On a Saturday afternoon in 1972 I went to a chamber music concert in a
large auditorium. The next morning having sunday brunch with friends I
told them I was unhappy with large auditoria as a venue for chamber music.
This is music written to be heard by a small audience played in a medimum
sized room, economics drives it into a large auditorium. My friends agreed,
but everyone felt nothing could be done about it. I suggested that we hire
a string quartet and have a concert in one of our living rooms. Everyone
thought that simply impossible. I was not so sure.
The next day I called the California Institute of the Arts in Pomona and asked for someone from the Sequoia Quartet. As it happens, Robert Martin, the cellist from the Quartet was walking through the Music Department office at the time I called. We talked, and he told me they charged $5000 per performance. I said that for a small group of 30 that was just too expensive the most we could afford was around $800. He said he would talk it over with the rest of the group. The next day he said we had a deal, but they wanted to choose what they would play, that way they could use us as `a dress rehersal' for a future concert.

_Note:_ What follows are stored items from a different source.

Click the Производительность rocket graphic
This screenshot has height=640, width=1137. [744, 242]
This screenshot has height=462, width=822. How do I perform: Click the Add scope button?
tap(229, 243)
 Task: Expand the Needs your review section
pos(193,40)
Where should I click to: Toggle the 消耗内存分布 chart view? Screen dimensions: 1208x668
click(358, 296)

That year, I organized three more concerts and the concept of Tigertail Associates was born. In future years more concerts were added. Tigertail Associates eventually became a California non-profit organization, officially listed as a US 501c(3) charity. This meant that contributions to the group were tax deductable. For sixteen years I organized a concert series every year. Only one year did we suffer a major loss of income, that was a year I decided that we should charge for individual concerts rather than having yearly donation. I never tried that again.
Every year until they disbanded the Sequoia String Quartet played for us, they became our resident quartet. We had many local groups and individuals play among them: the Los Angeles Chamber Orchestra, the New Music Group of the Los Angeles Philharmonic, and the Los Angeles Guitar Quartet. And many groups and individuals from farther away: The Nielson Quartet from Denmark, Richard Goode from New York, and one of the rare live appearences of Flim and the BBs, a jazz synthesis group.

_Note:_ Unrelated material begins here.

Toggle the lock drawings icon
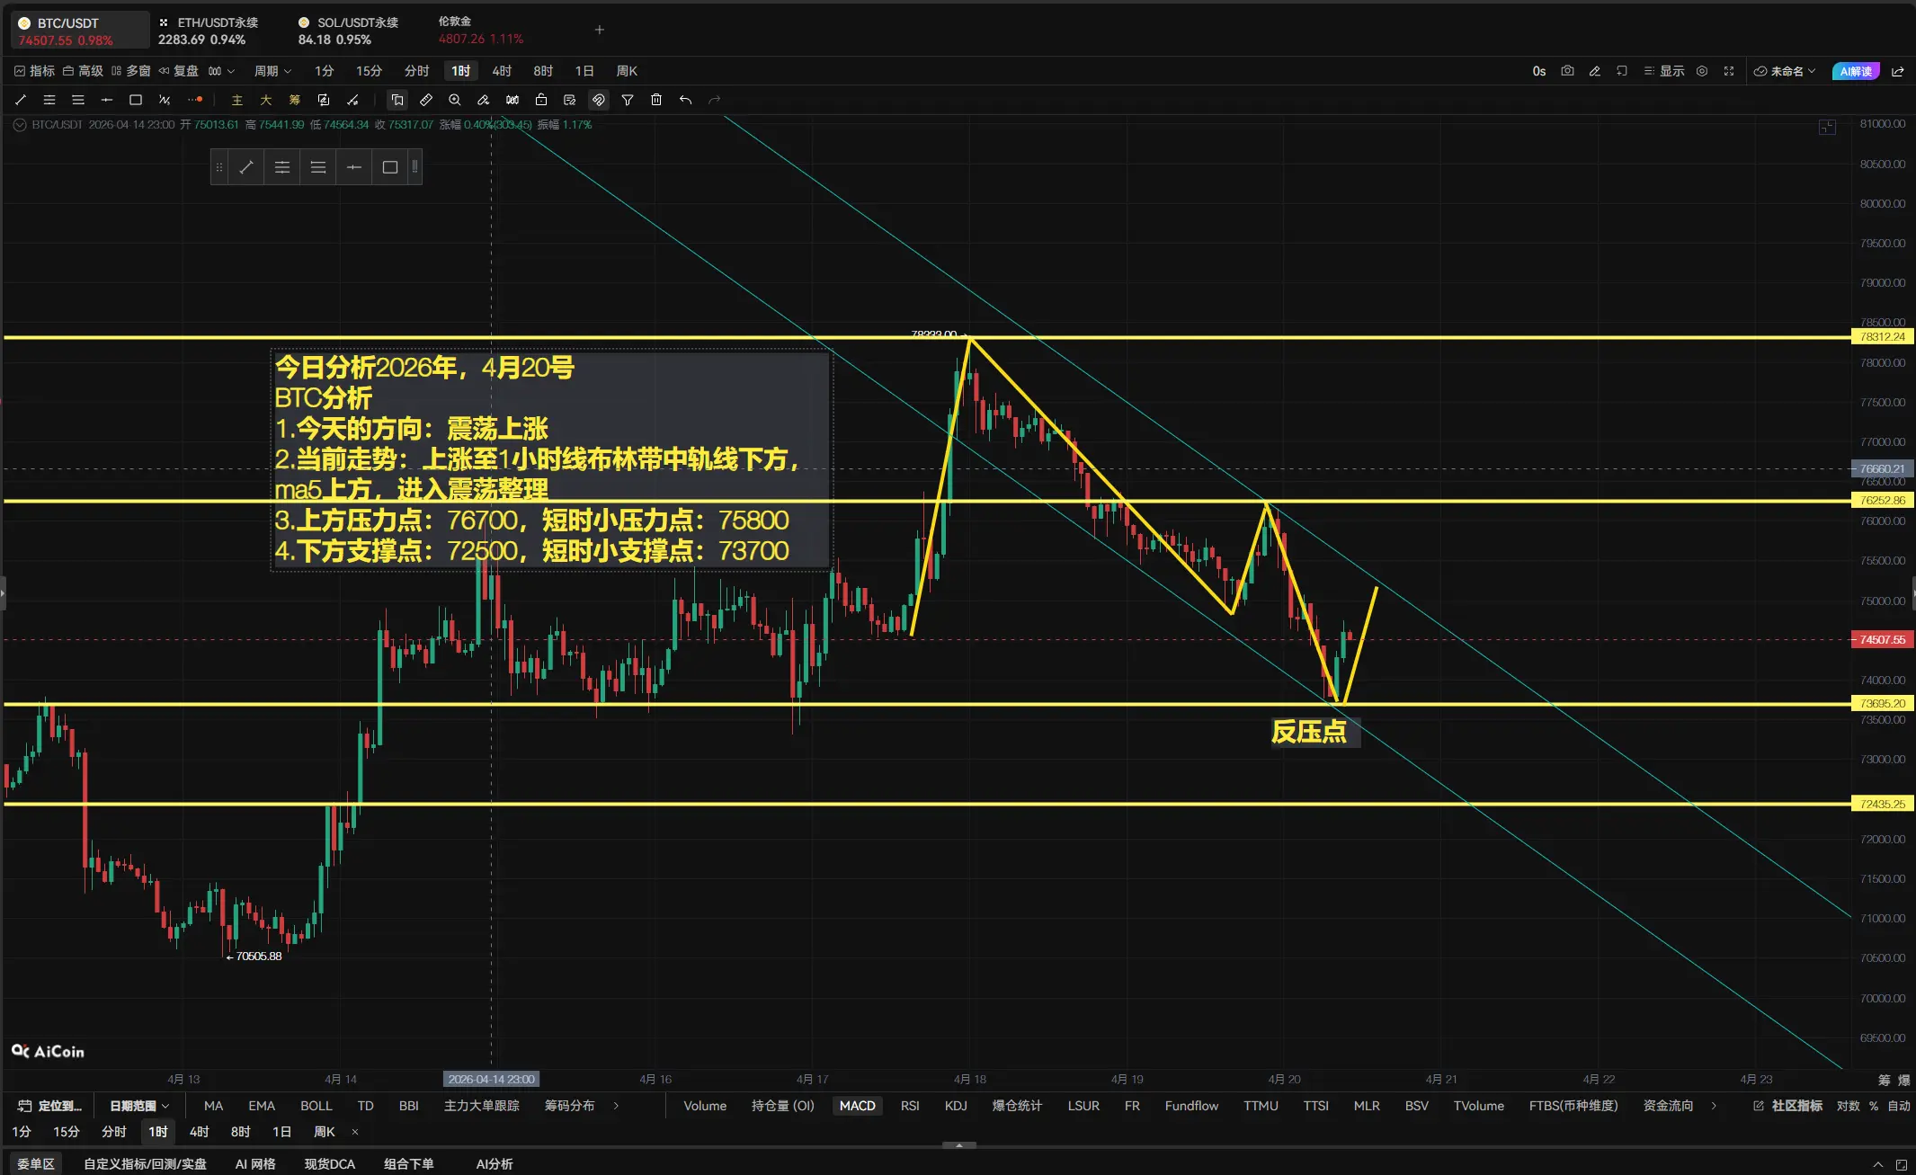This screenshot has height=1175, width=1916. [541, 100]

Tigertail Associates is dedicated to promoting the arts and music, to reasearch technology applications to the arts, and explore technology to teach the arts and humanities. Several research projects were undertaken some with the sponsorship of major companies. One project built computer programs to help primary school children learn basic art concepts of color mixing, color matching, and perspective. This was sponsored by the Xerox Corporation and was done in the UCLA Education Department's Experimental Primary School.

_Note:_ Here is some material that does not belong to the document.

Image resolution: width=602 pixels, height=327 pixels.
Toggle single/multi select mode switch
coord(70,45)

In 1992 I wrote a 250 page
Guide to Collecting Classical Music on CD and Laser Video Disk
. I have yet to find a publisher for this book which is designed just like a travel guide, not as something to read through but to pick up areas of interest and read about them. That is the book falls somewhere between an encyclopedia of music and a introductory textbook.
Recently I organized a weekly opera evening in Auckland, where students (and staff) come to my house on Thursday evenings to watch laserdisks of opera on TV. This is in its second year.
I have a variety of other interests including creative writing, astronomy, history, economics, and recreational mathematics.